In Bulgaria il clima difficile di transizione si riflette anche sulla situazione dei portatori di handicap che ricevono pensioni bassissime e hanno tante difficoltà nel trovare un assistente. Una donna disabile di Plovdiv ha denunciato lo Stato Bulgaro perché il marciapiede davanti casa sua era alto 40 cm ed ha vinto la causa.
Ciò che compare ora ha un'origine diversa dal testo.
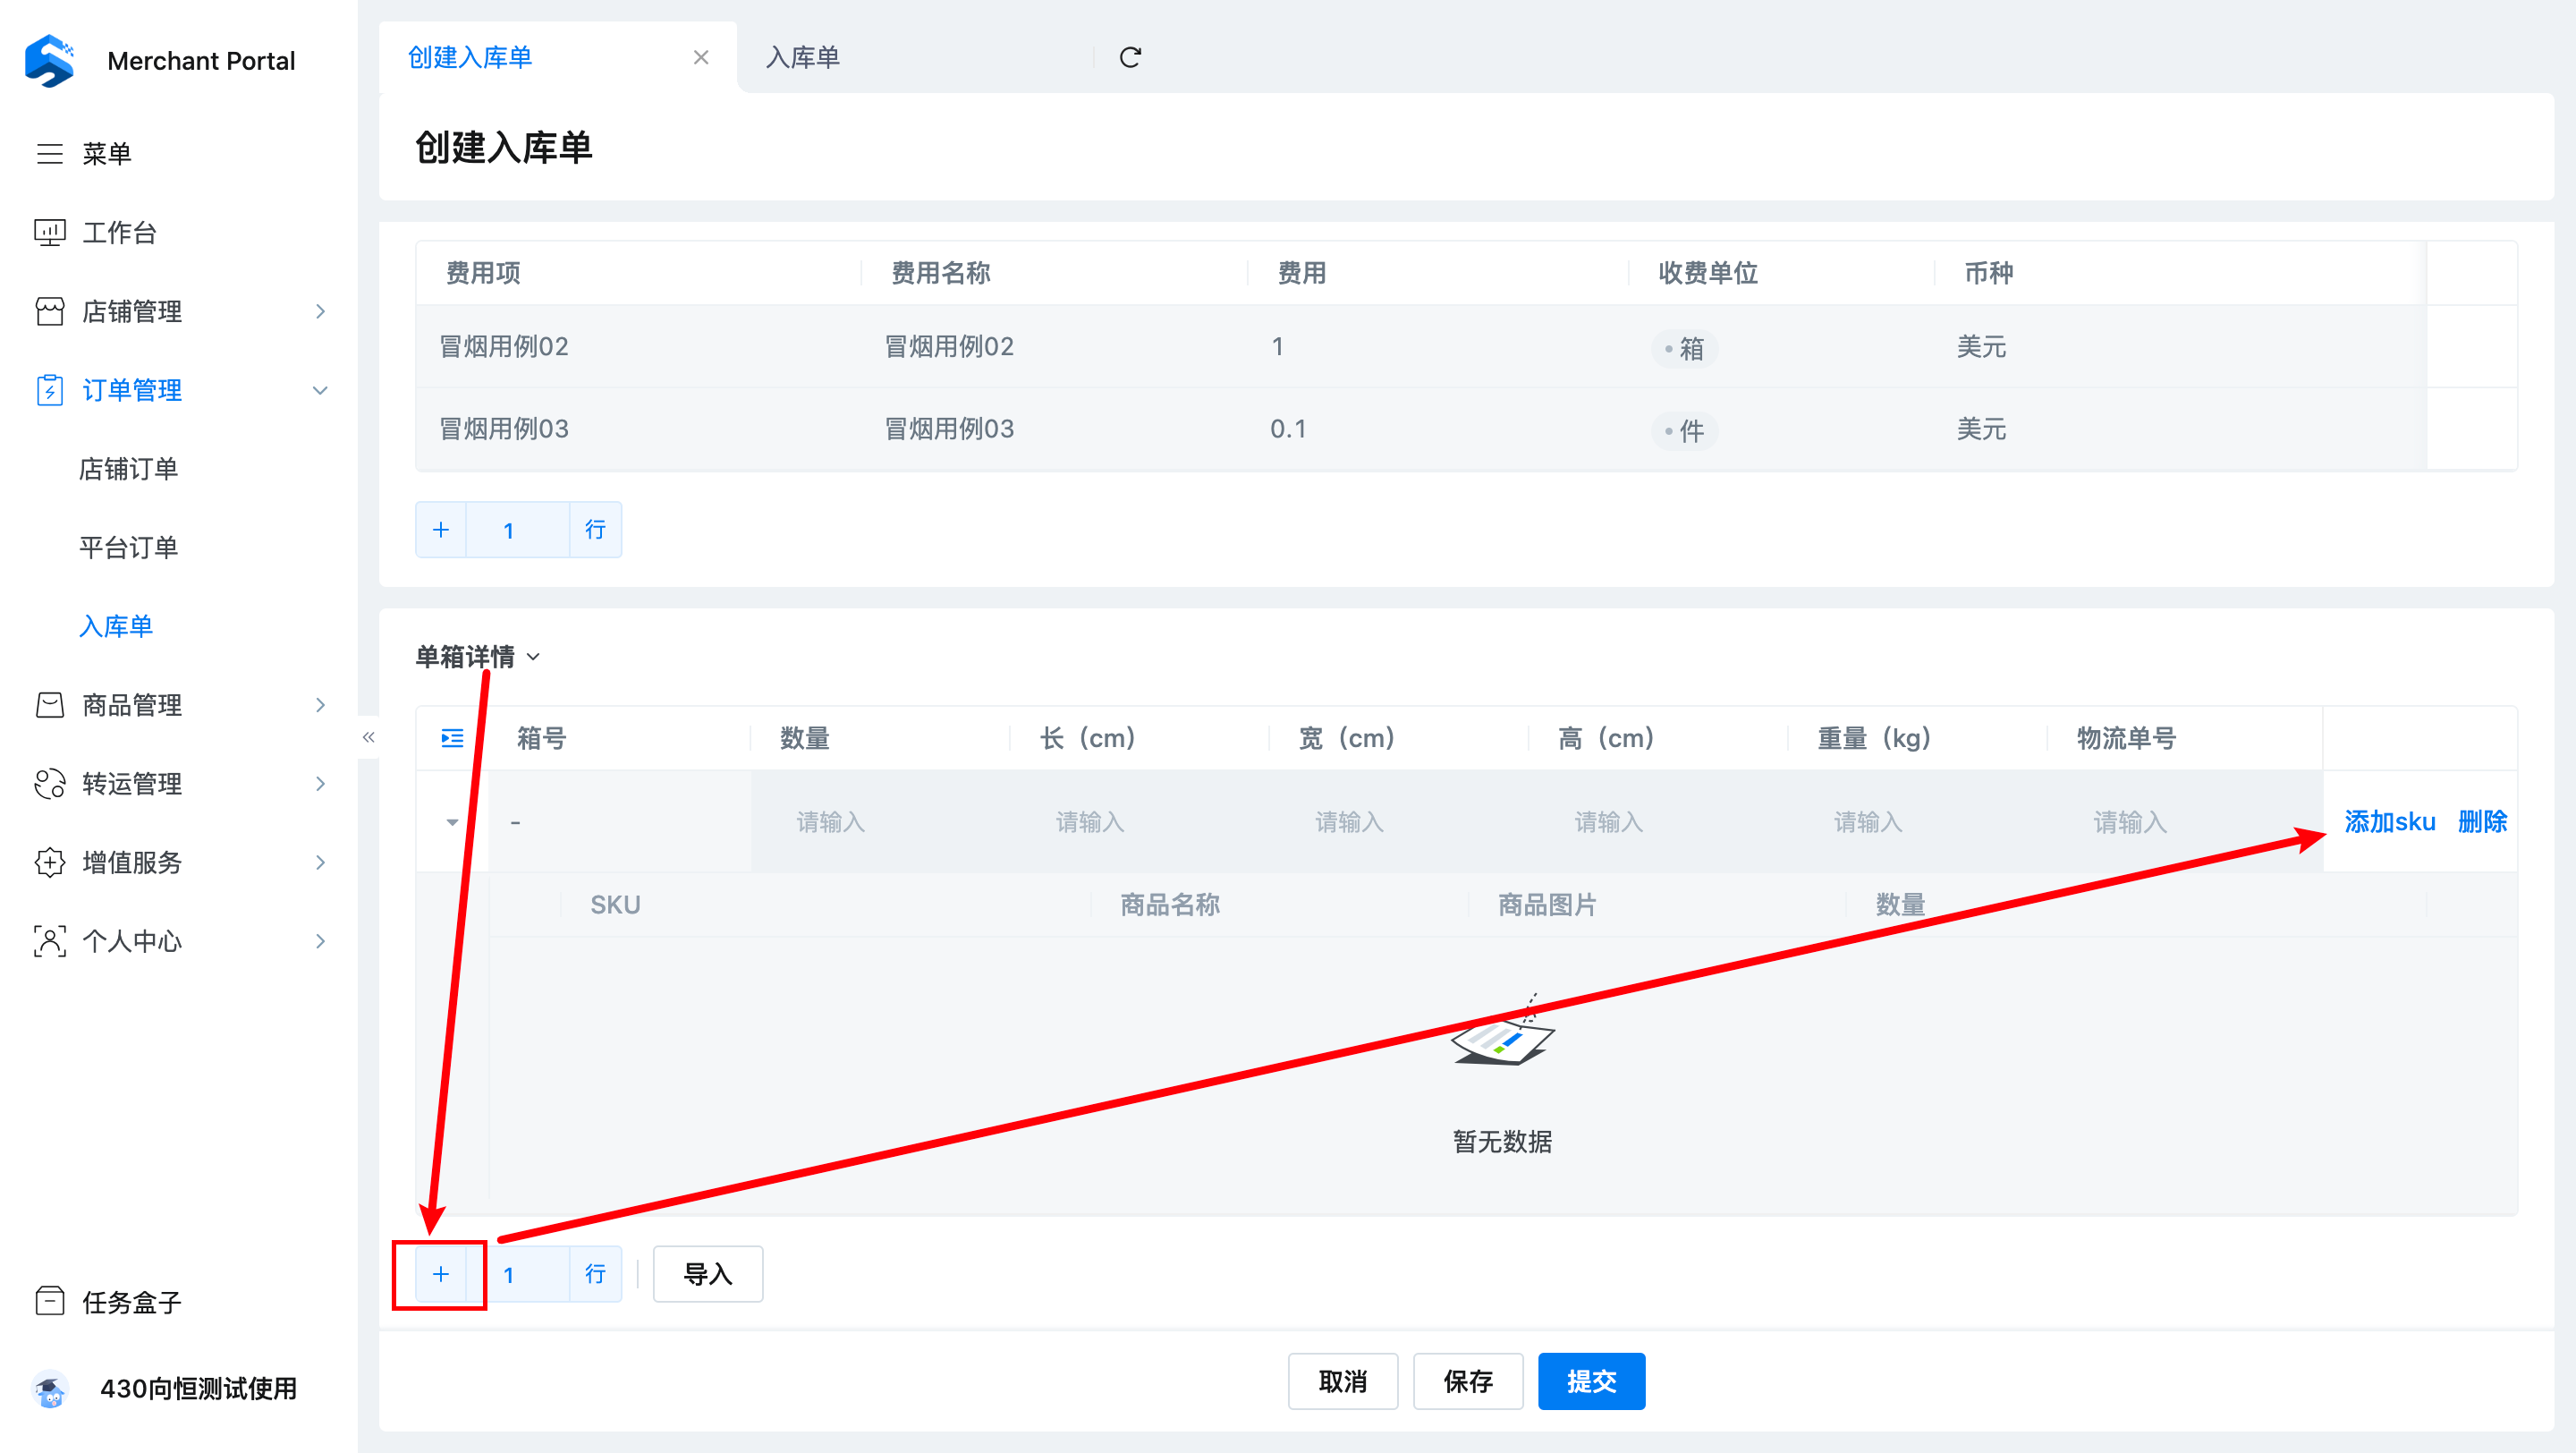Click the sidebar collapse double-arrow
The width and height of the screenshot is (2576, 1453).
(368, 737)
La donna, in carrozzina da quando era bambina, ha dichiarato che l’ambiente di Plovdiv e’ inadatto per i disabili e non offre nessuna possibilità per muoversi, visto anche che la maggior parte dei mezzi pubblici non possiede le piattaforme. In occasione dell’Anno europeo dedicato ai disabili il Parlamento bulgaro, insieme ad altre organizzazioni non parlamentari, ha dato il via ad una serie di iniziative sui problemi dei portatori di handicap. Da diversi anni la Chiesa cattolica bulgara attraverso la Caritas sta aiutando le persone disabili e specialmente i bambini e i ragazzi portatori di handicap. In Bulgaria ci sono tre centri attrezzati: a Russe, al confine con la Romania, a Jambol- nella parte Sud-Est, e nella capitale Sofia. I bambini disabili che partecipano a questi progetti sono assistiti da medici, psicologi e pedagogisti. Ogni giorno si incontrano nei centri per giocare insieme, imparare lingue straniere e usare il computer. In questo modo si dà un aiuto consistente anche ai genitori che in questo modo possono cercare un lavoro. I finanziamenti vengono dalla Caritas-Germania e dalla Caritas-Svizzera.